The name C. terpsichores has been used for that taxon, but is considered to have been misapplied on eucaeruleus, and is now associated with a species that grows with pine.

Could be C. eucaeruleus too
By: amadej trnkoczy (amadej)
2012-12-16 14:15:25 CST (-0500)

With respect to the name these seem to be two species. C. cumatilis is a valid name according to the Species Fungorum and MycoBank. There are no synonyms given (except Phlegmacium cumatile). C. cumatilis var. haasii is recorded in Index-Fungorum but is not stated as a valid name in Species-Fungorum. But, according to MycoBank it is a legitimated name. It is also treated in Krieglsteiner (Ref.:(4)) and Slovenian literature. Also C. eucaeruleus is treated in MycoBank and Index-Fungorum/Species-Fungorum as valid name (with no synonyms).
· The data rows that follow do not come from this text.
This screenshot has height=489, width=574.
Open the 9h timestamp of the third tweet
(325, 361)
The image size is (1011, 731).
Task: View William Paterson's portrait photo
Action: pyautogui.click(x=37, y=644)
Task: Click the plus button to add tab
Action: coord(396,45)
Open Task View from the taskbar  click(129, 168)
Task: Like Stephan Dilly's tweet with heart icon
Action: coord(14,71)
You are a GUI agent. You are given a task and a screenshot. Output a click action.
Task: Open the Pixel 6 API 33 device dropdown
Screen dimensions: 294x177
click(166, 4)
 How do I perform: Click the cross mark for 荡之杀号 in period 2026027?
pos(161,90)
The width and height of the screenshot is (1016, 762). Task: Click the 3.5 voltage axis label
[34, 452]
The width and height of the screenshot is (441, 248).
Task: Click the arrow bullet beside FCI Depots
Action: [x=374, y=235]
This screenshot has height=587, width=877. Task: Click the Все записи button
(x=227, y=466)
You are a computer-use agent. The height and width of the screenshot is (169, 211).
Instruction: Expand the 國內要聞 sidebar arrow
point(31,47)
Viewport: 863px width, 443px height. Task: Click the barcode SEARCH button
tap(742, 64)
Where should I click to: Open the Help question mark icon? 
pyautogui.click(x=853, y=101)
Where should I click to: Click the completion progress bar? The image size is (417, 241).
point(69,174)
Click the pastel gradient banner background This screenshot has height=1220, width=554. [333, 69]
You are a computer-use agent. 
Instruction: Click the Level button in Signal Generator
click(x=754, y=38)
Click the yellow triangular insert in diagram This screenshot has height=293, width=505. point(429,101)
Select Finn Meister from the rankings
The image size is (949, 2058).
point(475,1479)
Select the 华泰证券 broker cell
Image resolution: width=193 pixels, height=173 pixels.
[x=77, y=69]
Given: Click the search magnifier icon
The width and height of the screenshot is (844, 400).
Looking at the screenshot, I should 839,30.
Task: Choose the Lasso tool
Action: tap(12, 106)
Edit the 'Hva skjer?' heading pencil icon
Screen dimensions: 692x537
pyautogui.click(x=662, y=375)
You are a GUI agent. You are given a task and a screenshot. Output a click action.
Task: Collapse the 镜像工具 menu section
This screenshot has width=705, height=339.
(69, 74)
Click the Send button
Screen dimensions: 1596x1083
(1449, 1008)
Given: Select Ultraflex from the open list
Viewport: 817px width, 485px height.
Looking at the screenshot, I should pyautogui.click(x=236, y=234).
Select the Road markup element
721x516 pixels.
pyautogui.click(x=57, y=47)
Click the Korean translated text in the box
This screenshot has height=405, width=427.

By luck I found that Knudsen, H. & Vesterholt, J. (eds.) (2008) – Funga Nordica. ‘Agaricoid, boletoid and cyphelloid gener’a state the name Cortinarius terpsichodes Melot 1989 as a synonym of the C. eucaeruleus . This name is present in Slovenian Fungi Checklist (1997) and treated in Krieglsteiner (Ref.:(4)), p176, where its description is very, very similar (including spores) to the description of C. cumatilis var. haasii. The only eventual distinguishing parameters I can see are the color of the stipe and its marginate base. According to Krieglsteiner the stipe of C. cumatilis is white and of C. terpsichodes/eucaeruleus is intensive blue-violet. My observation is somewhere in between, but it seem to me it is closer to white than to intensive blue-violet (see 4. and 6. picture). Also the base of the stipe was not distinctly marginated in my observation. Nevertheless, I would not be surprised if I really photographed C. eucaeruleus. A cort-expert would be needed for a more reliable determination. Anyway, it was a very beautiful mushroom. Thanks for your comment.

cumatilis var. haasii
By: Irene Andersson (irenea)
2012-12-16 11:33:28 CST (-0500)

Interesting name – how does it differ from Cortinarius eucaeruleus?